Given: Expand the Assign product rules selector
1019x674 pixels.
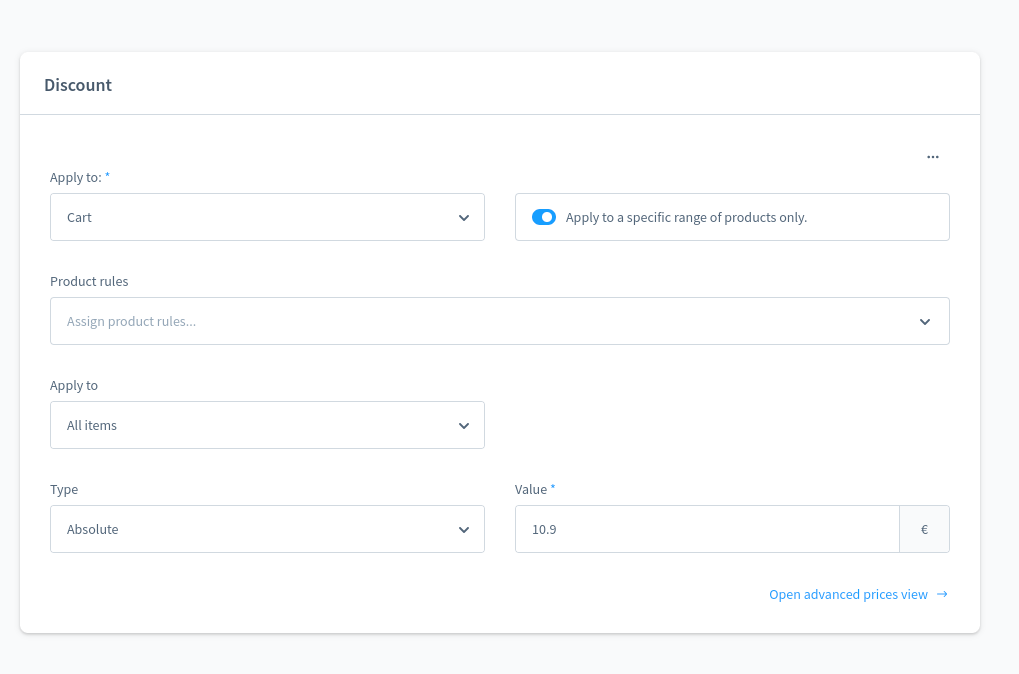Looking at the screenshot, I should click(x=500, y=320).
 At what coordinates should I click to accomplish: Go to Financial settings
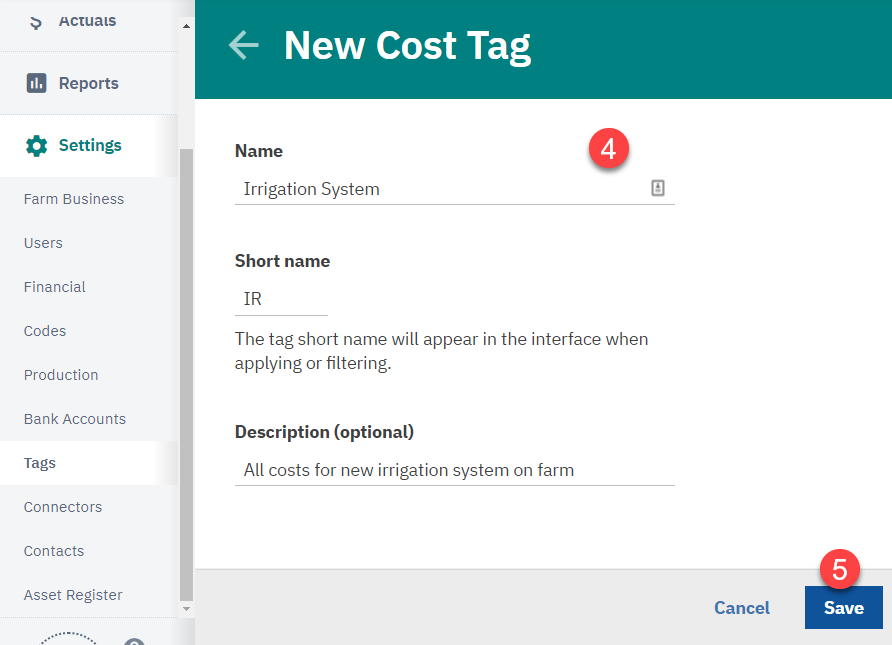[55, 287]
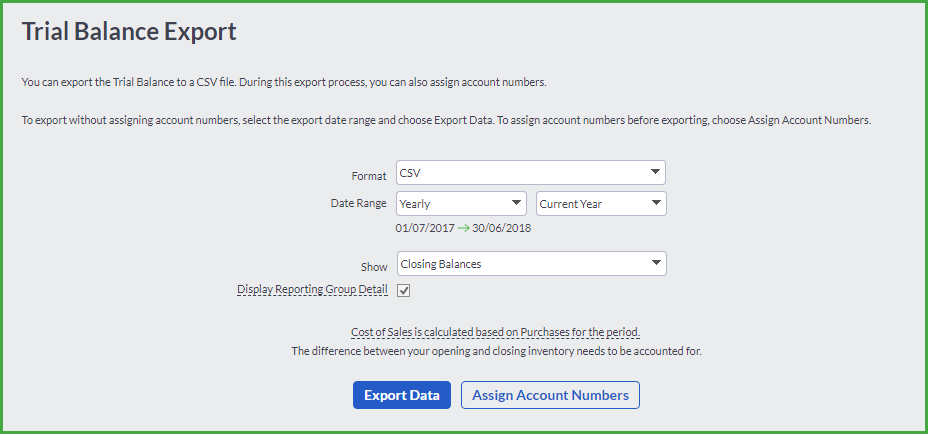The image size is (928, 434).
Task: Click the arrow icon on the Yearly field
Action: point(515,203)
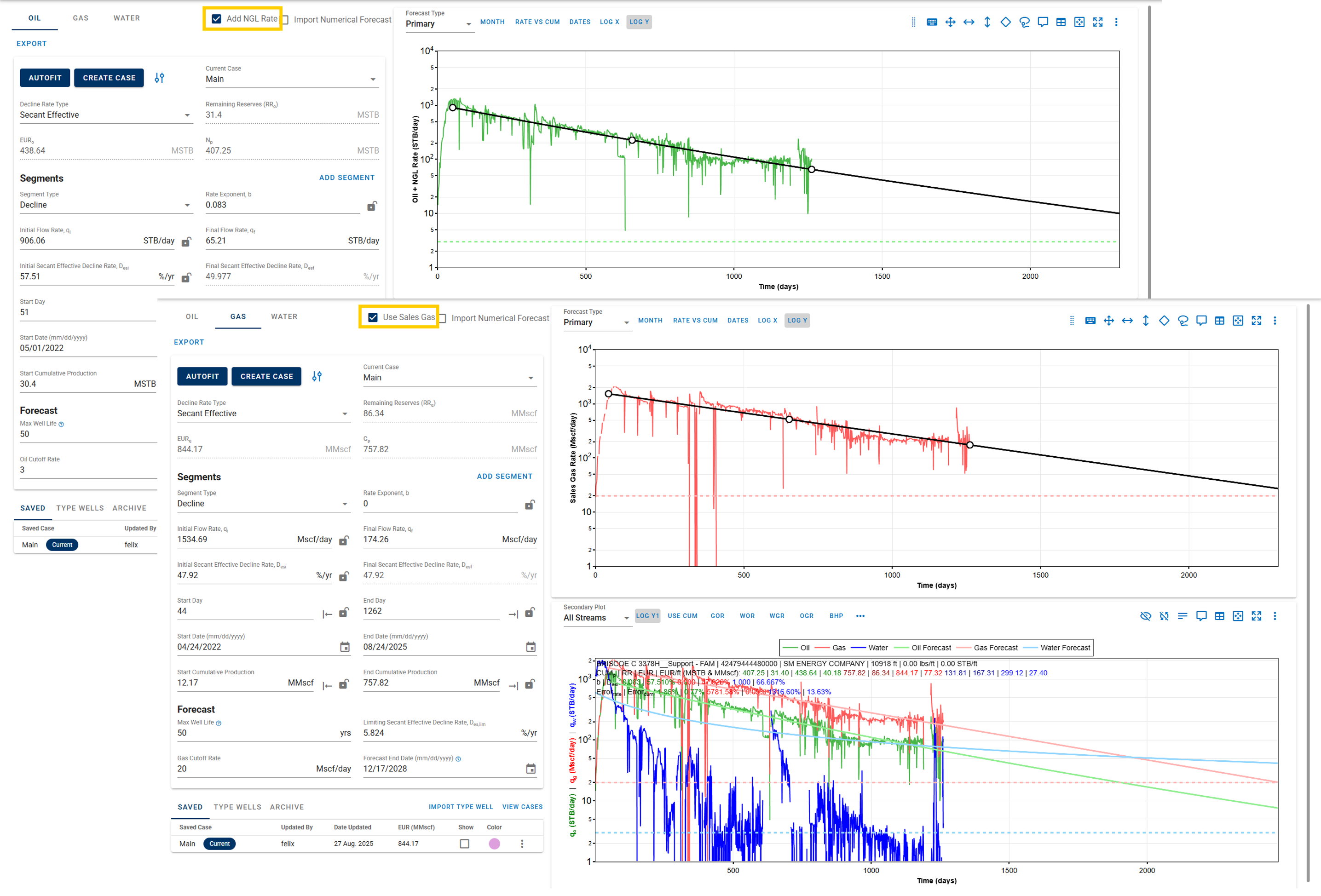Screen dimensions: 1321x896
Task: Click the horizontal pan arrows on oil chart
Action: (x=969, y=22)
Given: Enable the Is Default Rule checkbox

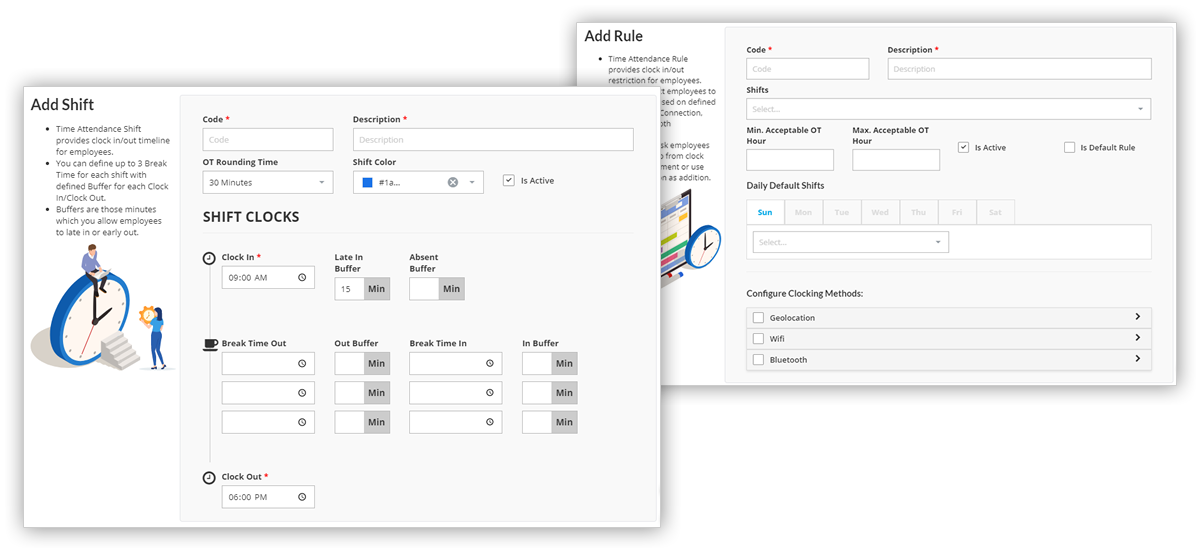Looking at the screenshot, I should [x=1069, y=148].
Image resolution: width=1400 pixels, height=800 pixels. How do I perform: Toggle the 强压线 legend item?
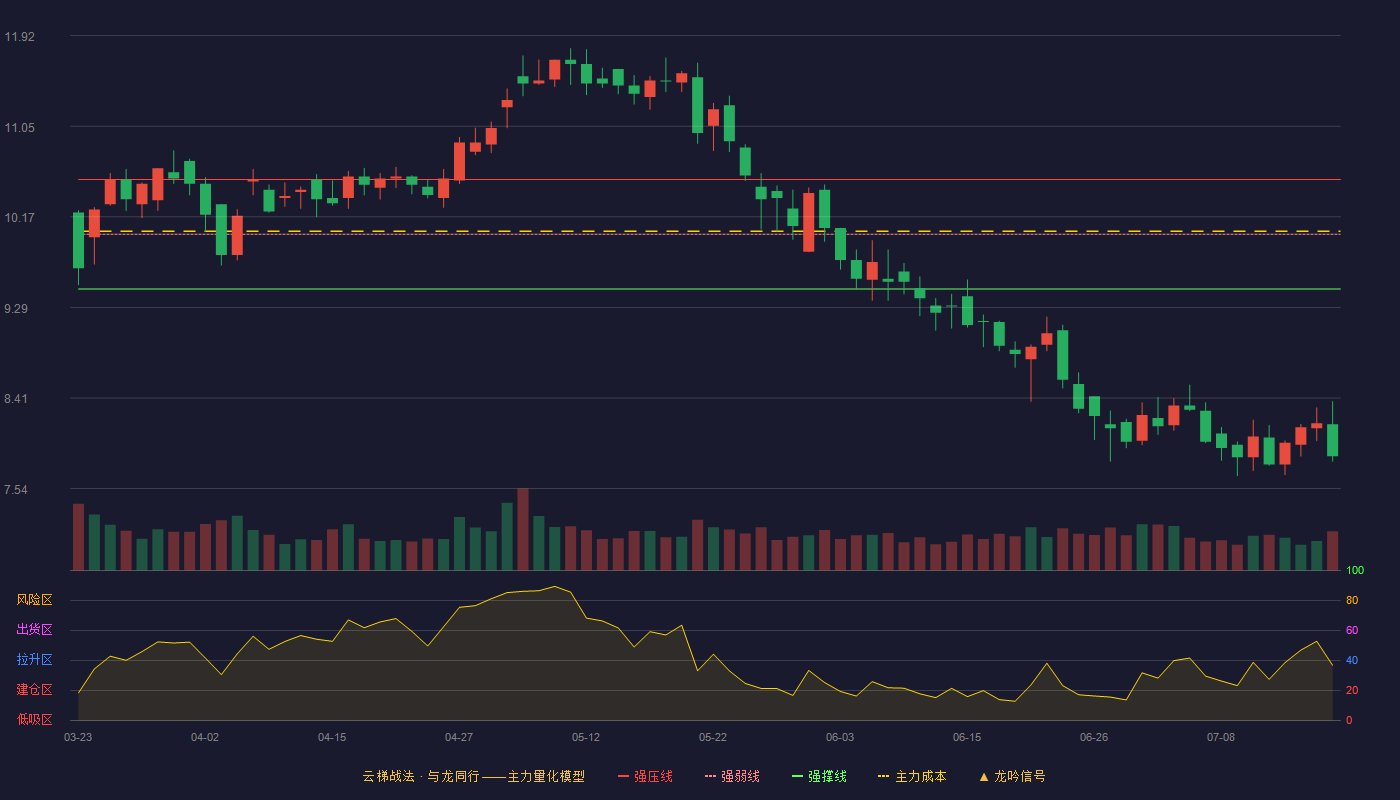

* * *

(DESCRIPTION OF THE TASK): In the copy, include each entry exactly as written and none of the pictures.

(WRITTEN REPLY):
Given: Expand the Assign product rules selector
1019x674 pixels.
Looking at the screenshot, I should click(x=500, y=320).
 At what coordinates should I click to accomplish: Go to Financial settings
[55, 287]
The image size is (928, 434).
Task: Click the arrow icon on the Yearly field
Action: point(515,203)
Screen dimensions: 1321x896
Task: Click the horizontal pan arrows on oil chart
Action: (x=969, y=22)
Given: Enable the Is Default Rule checkbox

Looking at the screenshot, I should [x=1069, y=148].
Image resolution: width=1400 pixels, height=800 pixels. How do I perform: Toggle the 强压线 legend item?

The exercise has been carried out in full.